Ebrahimzadeh Kaveh, Mirahmadi Eraghi Mohammad, Bidari Zerehpoosh Farahnaz, Tavasol Hesameddin Hoseini, Abbaszdeh Mahkameh, Dmytriw Adam A, Jahanshahi Fatemeh
Skull Base Research Center, Loghman-e Hakim Hospital, Shahid Beheshti University of Medical Sciences, Makhsoos St, South Karegar Ave, Tehran, 1333635445, Iran.
Student Research Committee, School of Medicine, Qeshm International Branch, Islamic Azad University, Qeshm, Iran.
J Med Case Rep. 2024 Dec 18;18(1):600. doi: 10.1186/s13256-024-04947-9.
Ganglioneuroma represents an uncommon benign tumor arising from the sympathetic nerves, and its development from the fifth nerve is an infrequent entity. Few ganglioneuromas arising from the fifth nerve have been discussed in literature. The authors describe the second pediatric ganglioneuroma arising from the fifth nerve.
A 7 year-old Asian male suffering from left-sided facial paresthesia, accompanied by several episodes of complex seizures over the past 2 years, presented to our clinic. The patient also complained of sudden unconsciousness and concurrent upward gaze lasting less than a minute. A brain computed tomography scan and magnetic resonance imaging revealed an isodense lesion containing focal calcifications measuring 31 × 28 mm and a solid mass extending from the pontine surface to Meckel's cave, probably originating from the fifth nerve or its root entry zone. The lesion was mildly hypointense on T1-weighted sequences and hyperintense on T2-weighted and fluid attenuated inversion recovery sequences. Gadolinium injection revealed only minimal heterogeneous enhancement. Histopathologic and immunohistochemical findings were consistent with ganglioneuroma. A lateral approach via retrosigmoid incision and suboccipital lateral craniectomy toward the cerebellopontine angle was performed under neuromonitoring supervision, and the postoperative period was uneventful.

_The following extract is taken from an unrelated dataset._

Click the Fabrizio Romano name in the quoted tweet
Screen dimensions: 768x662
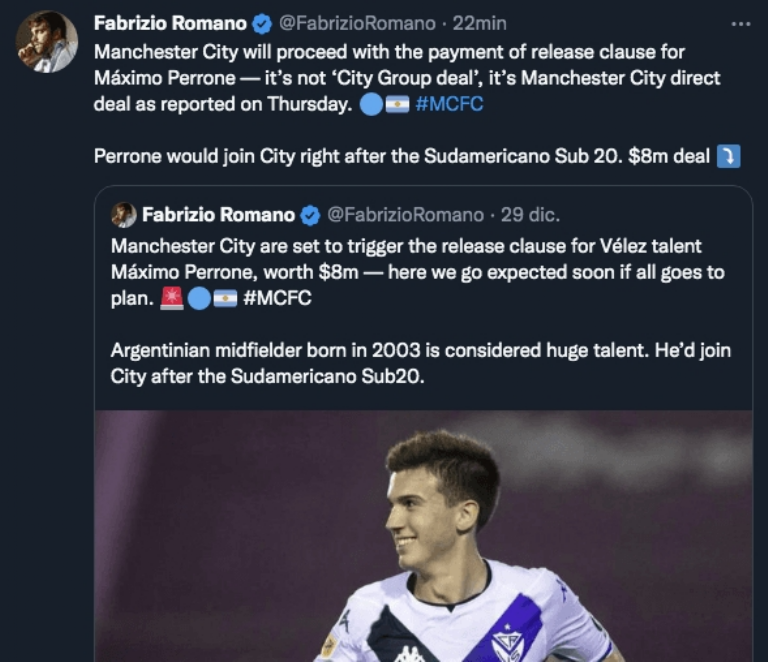pos(218,215)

Although ganglioneuroma arising from the fifth nerve is an extremely rare entity, it should be considered when diagnosing lesions in Meckel's cave or the cerebellopontine angle cistern.
神经节细胞瘤是一种罕见的起源于交感神经的良性肿瘤,起源于第五神经的情况更为罕见。文献中很少讨论起源于第五神经的神经节细胞瘤。作者描述了第二例起源于第五神经的儿童神经节细胞瘤。

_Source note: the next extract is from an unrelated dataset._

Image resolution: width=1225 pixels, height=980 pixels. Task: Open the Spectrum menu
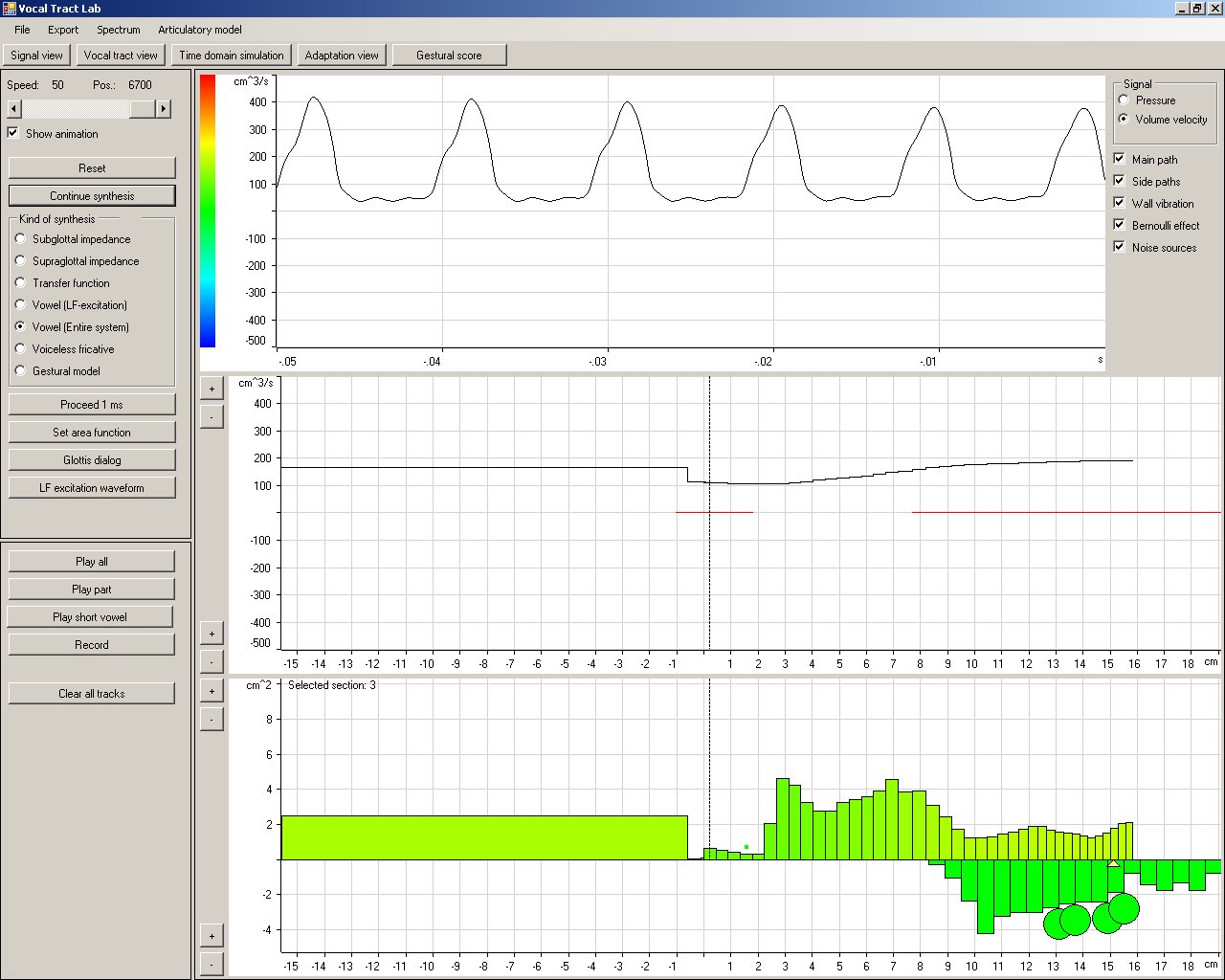click(118, 30)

一名7岁亚洲男性因左侧面部感觉异常就诊,过去2年伴有数次复杂发作。患者还主诉突然意识丧失及同时向上凝视持续不到1分钟。脑部计算机断层扫描和磁共振成像显示一个等密度病变,有局灶性钙化,大小为31×28毫米,还有一个实性肿块从脑桥表面延伸至梅克尔腔,可能起源于第五神经或其神经根入区。该病变在T1加权序列上呈轻度低信号,在T2加权和液体衰减反转恢复序列上呈高信号。钆增强扫描仅显示轻微不均匀强化。组织病理学和免疫组化结果与神经节细胞瘤一致。在神经监测下,通过乙状窦后切口和枕下外侧颅骨切除术向桥小脑角进行外侧入路手术,术后恢复顺利。
尽管起源于第五神经的神经节细胞瘤极为罕见,但在诊断梅克尔腔或桥小脑角池病变时应予以考虑。